» **TASK DETAILS**:
Transcribe exactly the lines from the one containing "This screenshot has width=313, height=163." through the end of the data, both included. Leave out pictures.

» **MATERIAL FOR THIS TASK**:
· · · ·

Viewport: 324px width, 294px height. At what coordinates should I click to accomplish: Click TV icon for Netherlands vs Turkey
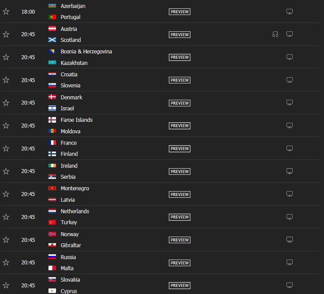tap(290, 217)
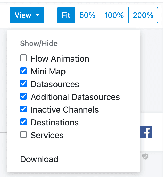Image resolution: width=163 pixels, height=177 pixels.
Task: Enable the Flow Animation checkbox
Action: pos(23,58)
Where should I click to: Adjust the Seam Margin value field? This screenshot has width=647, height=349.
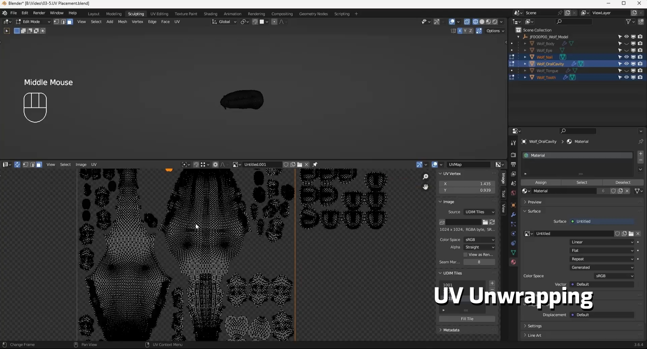coord(479,262)
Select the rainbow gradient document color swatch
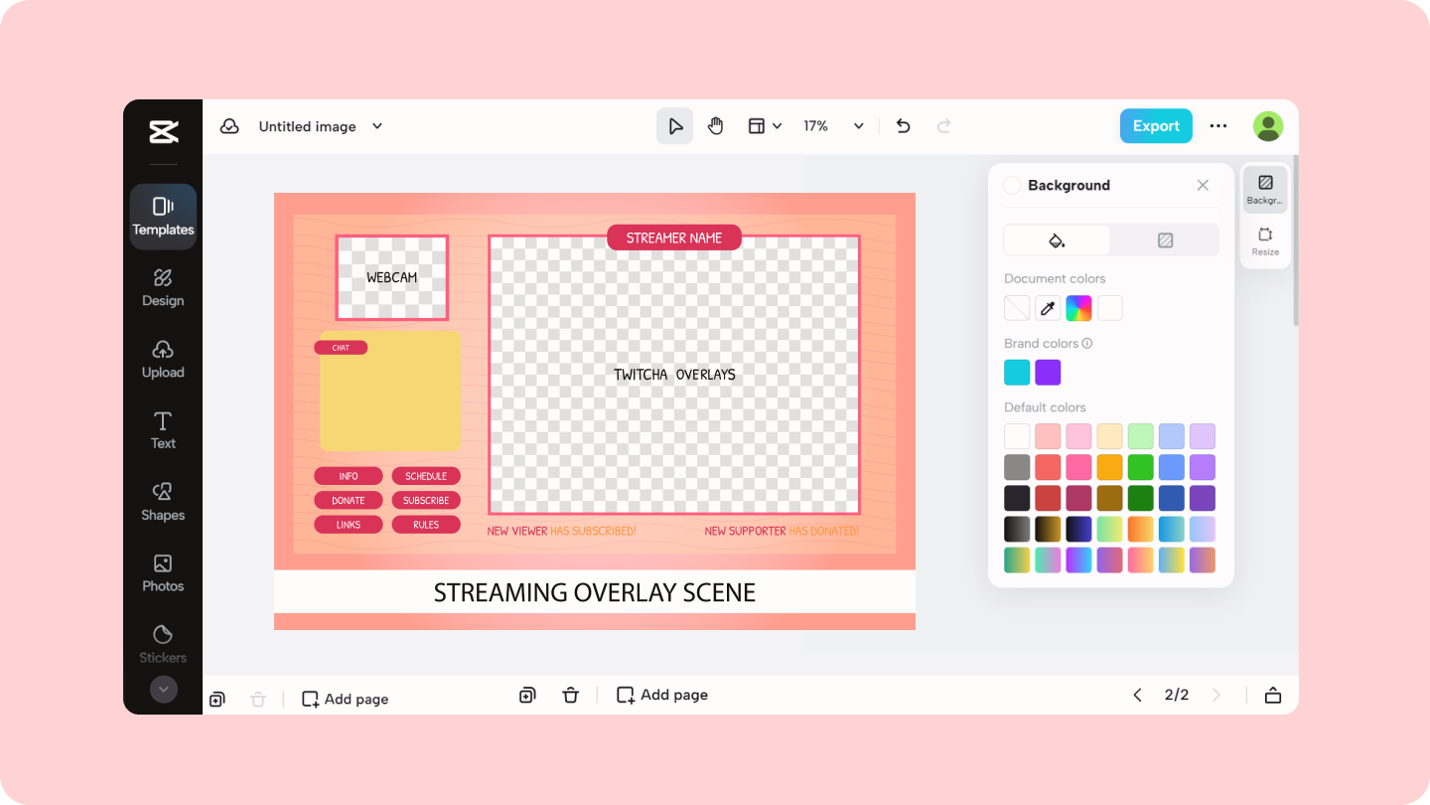The height and width of the screenshot is (805, 1430). (1078, 308)
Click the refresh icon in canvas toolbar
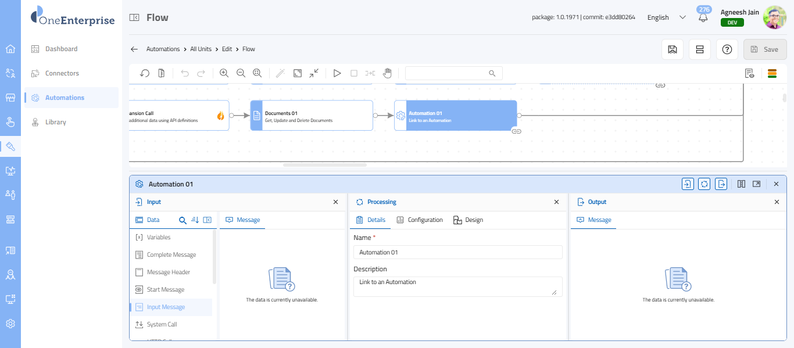794x348 pixels. tap(145, 73)
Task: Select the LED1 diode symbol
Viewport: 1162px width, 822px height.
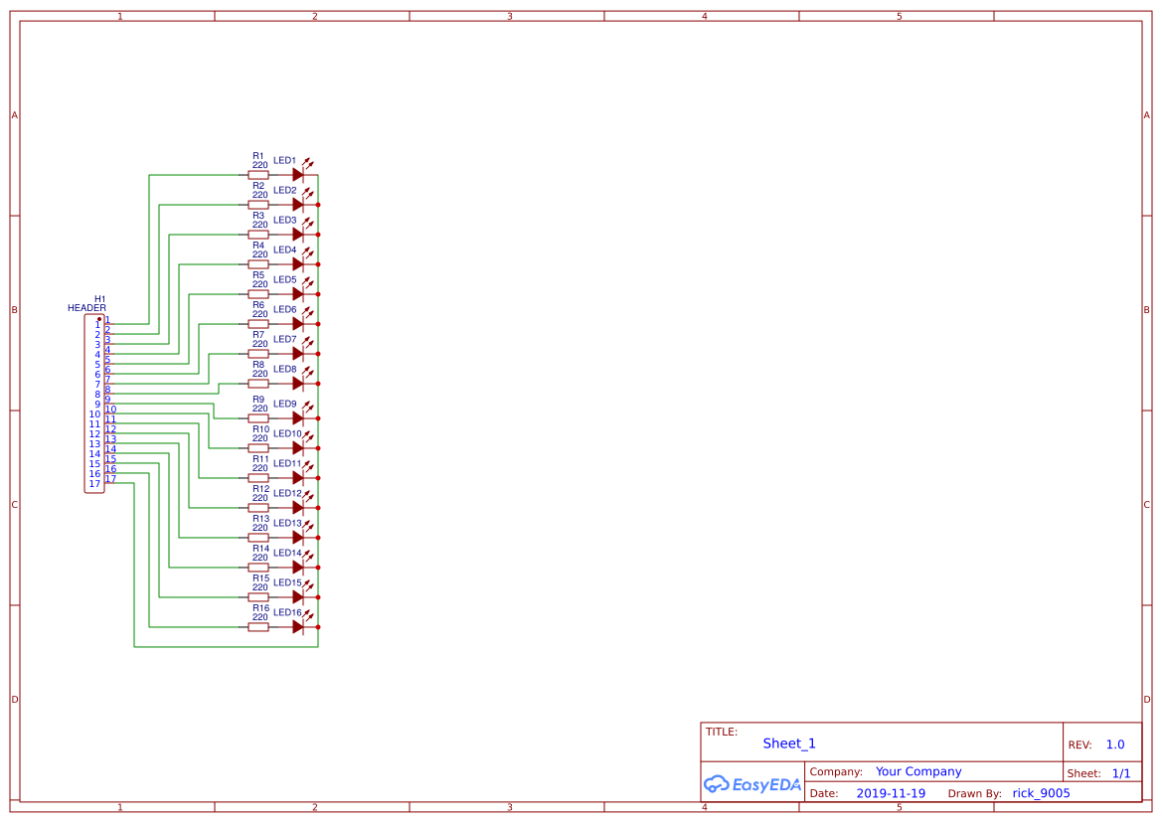Action: pos(298,173)
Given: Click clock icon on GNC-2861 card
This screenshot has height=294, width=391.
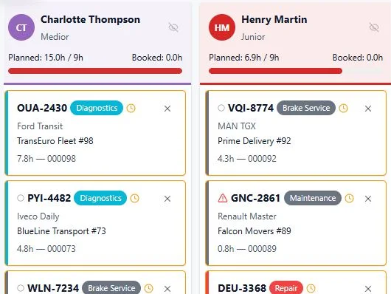Looking at the screenshot, I should click(350, 198).
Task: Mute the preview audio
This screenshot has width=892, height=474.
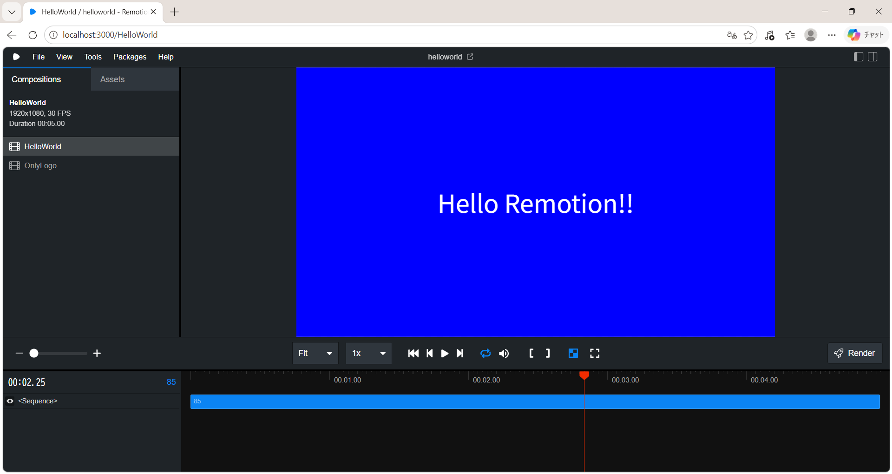Action: pyautogui.click(x=504, y=354)
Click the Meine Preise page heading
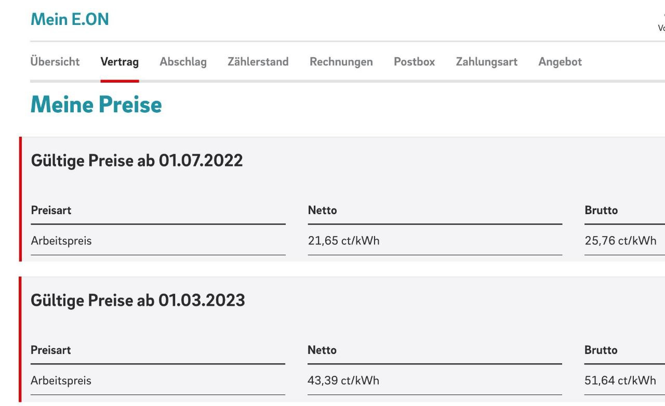The image size is (665, 406). coord(96,105)
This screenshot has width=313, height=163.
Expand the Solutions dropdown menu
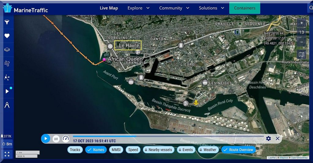tap(212, 8)
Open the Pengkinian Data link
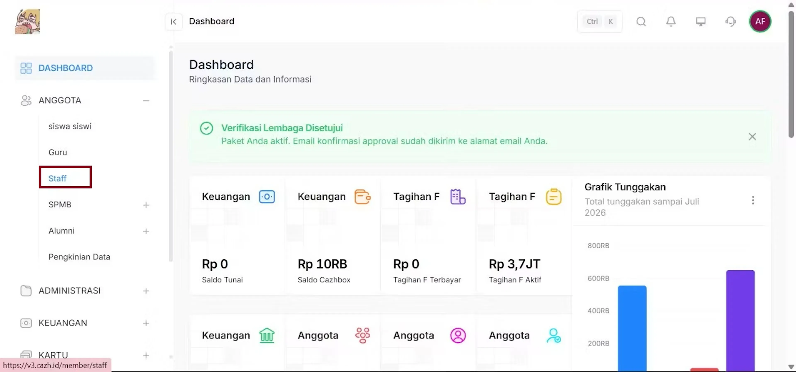The height and width of the screenshot is (372, 796). pyautogui.click(x=79, y=257)
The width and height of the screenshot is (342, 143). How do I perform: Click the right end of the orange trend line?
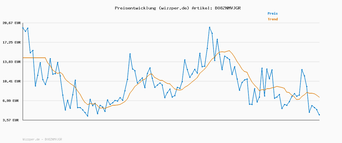click(319, 98)
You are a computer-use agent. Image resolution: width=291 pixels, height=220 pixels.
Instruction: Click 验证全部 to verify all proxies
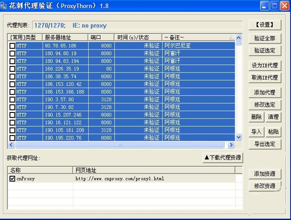point(264,38)
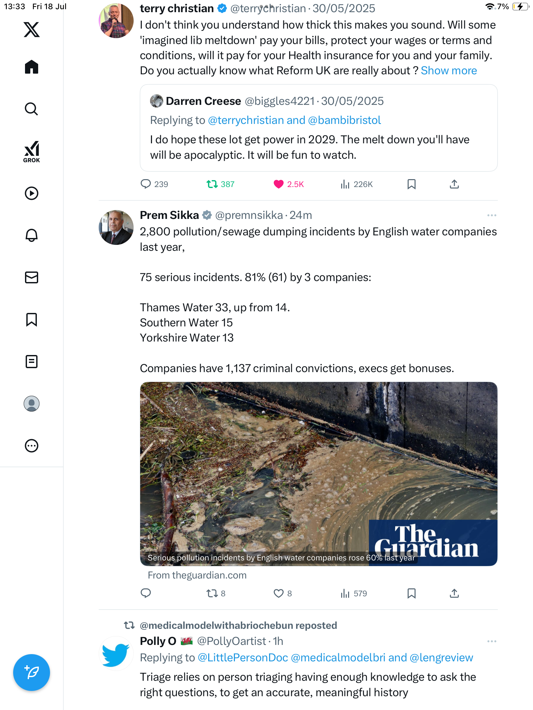The width and height of the screenshot is (533, 710).
Task: Open the Lists icon in sidebar
Action: 32,362
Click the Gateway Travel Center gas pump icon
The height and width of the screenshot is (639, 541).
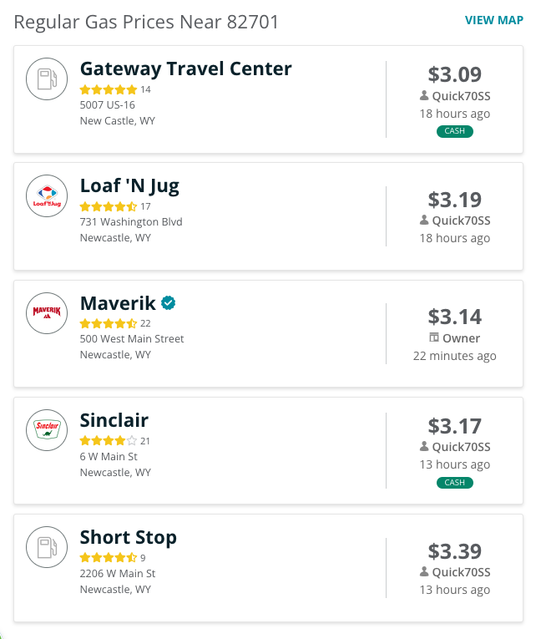click(47, 79)
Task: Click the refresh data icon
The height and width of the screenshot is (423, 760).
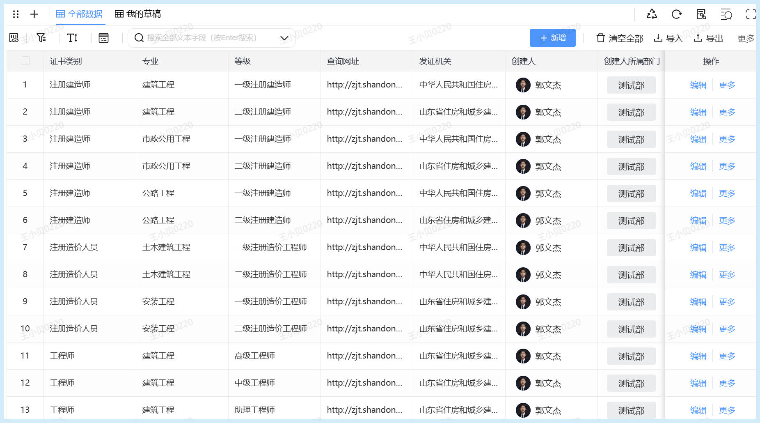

· · · ·

» **TASK RESPONSE**:
This screenshot has width=313, height=163.
Expand the Solutions dropdown menu
tap(212, 8)
Open the Pengkinian Data link
The height and width of the screenshot is (372, 796). pyautogui.click(x=79, y=257)
The width and height of the screenshot is (342, 143). How do I perform: Click the right end of the orange trend line?
click(319, 98)
You are a computer-use agent. Image resolution: width=291 pixels, height=220 pixels.
Instruction: Click 验证全部 to verify all proxies
point(264,38)
The width and height of the screenshot is (533, 710).
Task: Open the Lists icon in sidebar
Action: 32,362
Click the Gateway Travel Center gas pump icon
The height and width of the screenshot is (639, 541).
click(47, 79)
Task: Click the refresh data icon
The height and width of the screenshot is (423, 760).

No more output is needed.